At this point, it needs to be asked if we are always aware of these truths and really express them in our liturgical celebrations. Sometimes, in certain ecclesial contexts, the assembly has appeared to be simply celebrating itself – its own agenda, creativity and planning – as if it didn’t really matter whether the Lord was present or not. In such cases, where the transcendent or vertical dimension of the Mass has been replaced by an exclusively horizontal dimension, the liturgy can become a fruitless dead end rather than a door opening to heaven.

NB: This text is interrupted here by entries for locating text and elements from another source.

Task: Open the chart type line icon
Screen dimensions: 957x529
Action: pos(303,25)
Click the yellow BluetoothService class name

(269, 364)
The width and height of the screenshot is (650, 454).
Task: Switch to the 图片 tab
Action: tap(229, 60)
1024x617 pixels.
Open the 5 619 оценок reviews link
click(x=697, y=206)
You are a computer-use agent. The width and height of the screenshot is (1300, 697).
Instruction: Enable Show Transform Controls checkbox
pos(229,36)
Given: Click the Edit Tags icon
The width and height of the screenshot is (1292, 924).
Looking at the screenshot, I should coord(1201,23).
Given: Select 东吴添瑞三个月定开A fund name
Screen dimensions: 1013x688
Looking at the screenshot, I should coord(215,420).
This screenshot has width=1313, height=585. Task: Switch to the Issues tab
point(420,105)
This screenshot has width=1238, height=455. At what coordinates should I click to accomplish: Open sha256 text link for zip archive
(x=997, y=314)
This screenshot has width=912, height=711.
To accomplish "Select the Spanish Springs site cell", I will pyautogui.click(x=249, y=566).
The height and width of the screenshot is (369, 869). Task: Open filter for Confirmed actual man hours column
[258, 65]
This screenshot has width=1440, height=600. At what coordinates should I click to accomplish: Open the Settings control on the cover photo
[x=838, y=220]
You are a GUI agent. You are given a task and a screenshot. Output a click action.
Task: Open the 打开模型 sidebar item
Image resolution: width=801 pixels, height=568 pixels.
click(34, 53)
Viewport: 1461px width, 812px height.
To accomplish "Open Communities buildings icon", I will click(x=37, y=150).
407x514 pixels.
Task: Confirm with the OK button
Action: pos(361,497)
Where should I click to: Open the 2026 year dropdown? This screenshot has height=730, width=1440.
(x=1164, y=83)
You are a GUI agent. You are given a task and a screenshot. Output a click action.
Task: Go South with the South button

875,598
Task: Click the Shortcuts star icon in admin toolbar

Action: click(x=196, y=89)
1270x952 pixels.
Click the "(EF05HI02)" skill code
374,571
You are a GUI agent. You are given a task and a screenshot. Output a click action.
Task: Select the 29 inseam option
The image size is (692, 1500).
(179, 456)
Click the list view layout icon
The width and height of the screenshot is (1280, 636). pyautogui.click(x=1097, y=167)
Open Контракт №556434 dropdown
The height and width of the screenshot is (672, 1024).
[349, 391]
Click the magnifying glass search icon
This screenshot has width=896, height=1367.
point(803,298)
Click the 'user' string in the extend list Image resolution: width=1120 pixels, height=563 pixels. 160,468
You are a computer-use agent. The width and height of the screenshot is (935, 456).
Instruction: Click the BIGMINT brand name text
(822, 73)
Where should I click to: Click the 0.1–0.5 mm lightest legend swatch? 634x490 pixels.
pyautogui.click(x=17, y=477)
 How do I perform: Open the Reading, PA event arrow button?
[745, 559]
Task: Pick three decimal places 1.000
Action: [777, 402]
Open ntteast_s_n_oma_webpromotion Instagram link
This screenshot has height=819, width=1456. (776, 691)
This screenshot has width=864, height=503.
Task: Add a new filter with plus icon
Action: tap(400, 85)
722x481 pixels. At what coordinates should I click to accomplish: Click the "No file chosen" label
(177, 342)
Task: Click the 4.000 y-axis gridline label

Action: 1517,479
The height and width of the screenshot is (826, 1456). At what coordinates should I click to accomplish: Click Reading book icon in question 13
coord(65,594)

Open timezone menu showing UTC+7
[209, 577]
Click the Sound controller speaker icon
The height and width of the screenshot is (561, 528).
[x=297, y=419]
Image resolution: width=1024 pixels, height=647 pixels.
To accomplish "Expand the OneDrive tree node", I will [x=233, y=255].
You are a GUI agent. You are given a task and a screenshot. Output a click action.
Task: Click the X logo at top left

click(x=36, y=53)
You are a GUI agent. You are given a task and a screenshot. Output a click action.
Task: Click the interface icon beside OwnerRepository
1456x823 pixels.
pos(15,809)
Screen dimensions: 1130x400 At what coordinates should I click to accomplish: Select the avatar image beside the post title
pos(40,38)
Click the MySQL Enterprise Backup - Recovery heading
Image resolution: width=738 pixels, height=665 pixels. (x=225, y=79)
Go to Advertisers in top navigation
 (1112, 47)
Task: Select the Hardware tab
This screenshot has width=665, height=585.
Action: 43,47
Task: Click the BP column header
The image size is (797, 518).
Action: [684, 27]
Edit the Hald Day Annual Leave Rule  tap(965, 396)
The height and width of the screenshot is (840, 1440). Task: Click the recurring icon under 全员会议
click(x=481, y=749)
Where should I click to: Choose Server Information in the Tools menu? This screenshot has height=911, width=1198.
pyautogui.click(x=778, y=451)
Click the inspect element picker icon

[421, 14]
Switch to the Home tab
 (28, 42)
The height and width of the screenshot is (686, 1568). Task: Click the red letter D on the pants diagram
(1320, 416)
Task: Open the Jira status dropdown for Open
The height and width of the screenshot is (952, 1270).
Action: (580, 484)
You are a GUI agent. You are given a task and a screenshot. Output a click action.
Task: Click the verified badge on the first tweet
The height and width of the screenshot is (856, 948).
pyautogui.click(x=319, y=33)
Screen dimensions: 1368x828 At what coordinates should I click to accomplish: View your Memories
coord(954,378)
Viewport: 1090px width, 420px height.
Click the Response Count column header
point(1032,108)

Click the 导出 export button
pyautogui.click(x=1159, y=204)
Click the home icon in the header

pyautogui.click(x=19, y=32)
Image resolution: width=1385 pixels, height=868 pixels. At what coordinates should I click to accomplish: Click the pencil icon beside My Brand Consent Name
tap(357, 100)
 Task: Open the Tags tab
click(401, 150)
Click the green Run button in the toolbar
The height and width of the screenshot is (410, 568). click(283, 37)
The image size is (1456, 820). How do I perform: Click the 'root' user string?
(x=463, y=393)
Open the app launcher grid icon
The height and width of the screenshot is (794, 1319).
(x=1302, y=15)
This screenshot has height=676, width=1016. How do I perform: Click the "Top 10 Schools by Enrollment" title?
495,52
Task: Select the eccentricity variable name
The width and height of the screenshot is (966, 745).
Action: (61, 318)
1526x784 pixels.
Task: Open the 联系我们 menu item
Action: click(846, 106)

I am reminded of a wedding reception that I attended years ago where the bride was unexpectedly asked to say some words. She had unfortunately consumed more than enough wine, and in a tipsy state began to talk endlessly about herself (her thoughts, her plans, her feelings, etc.). It was an awkward and embarrassing moment. Indeed, she was disoriented enough that she failed to even realize that she had never mentioned her new husband, the groom, who was present in the room.
May the Church, the bride of the bridegroom, remain always focused on Christ in each and every Mass, the memorial of our redemption.
Father Kevin Kennedy is pastor of Our Lady of Fatima Russian Byzantine Catholic Church, administrator at St. Monica-St. Thomas the Apostle Parish in San Francisco and formation adviser and spiritual director at St. Patrick’s Seminary & University.